Daniel Fattore, "Tolle, lege!"

Par quel étrange dérèglement cette machine ne répond-elle jamais aux commandes? Serait-elle envoûtée par quelque démon venu hanter le bâtiment historique où siège Monseigneur? Subtilement, le romancier aménage le suspens, de courts chapitres en rebondissements, sans perdre de vue ses principaux personnages dans ce huis clos rempli d’obscurités et de rigidités.

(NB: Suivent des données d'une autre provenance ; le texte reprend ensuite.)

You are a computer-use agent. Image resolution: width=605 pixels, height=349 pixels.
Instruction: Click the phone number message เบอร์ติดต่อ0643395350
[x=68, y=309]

Le secours d’un sorcier africain

Face aux comportements immaîtrisables du démon Xerox 69, l’évêque se voit contraint de téléphoner à un missionnaire de ses amis de séminaire, Père Six-Fleurs, lequel, tout aussi démuni, va faire appel à Bronco, un mage, un peu médecin, beaucoup sorcier qui ne vise pourtant à aucun maléfice pour sortir les cathos du pétrin. Puisque le christianisme est religion d’amour, ne faut-il point unir par le sacrement du mariage le photocopieur et la ronéo sise à Sétouprédissy, en Algérie? En libérant son imagination, l’auteur un brin potache et sans aucune autocensure se lance dans une liturgie savoureuse, car:

Après tout, bénir l’union de deux appareils de reproduction, c’était presque comme consacrer une union destinée à faire des gosses…

Daniel Fattore, "Tolle, lege!"

D’un rituel l’autre, insistera-t-on, en se régalant de la cérémonie de l’exorcisme, une prouesse littéraire digne des meilleurs films fantastiques, histoire de chasser des viscères du photocopieur le démon perturbateur qui crachotait de l’encre noire, nom d’un toner!

Le grand souffle de l’humour

Postfacé par Pierre Yves Lador, dévoreur de littérature marginale, cette fiction enthousiasmante publiée aux éditions Hélice Hélas à Vevey tranche dans le paysage romand par son allégresse et sa maîtrise dramaturgique. Après tout, ce n’est pas tous les jours qu’on peut "bouffer du curé" en s’amusant, tout en se gaussant de notre incorrigible maladresse face à toutes les prothèses numériques, smartphones, ordinateurs, logiciels et photocopieuses qui nous martyrisent à journée faite en clignotant… bêtement.

Christian Ciocca/mh  

Daniel Fattore, "Tolle, lege!", Editions Hélice Hélas.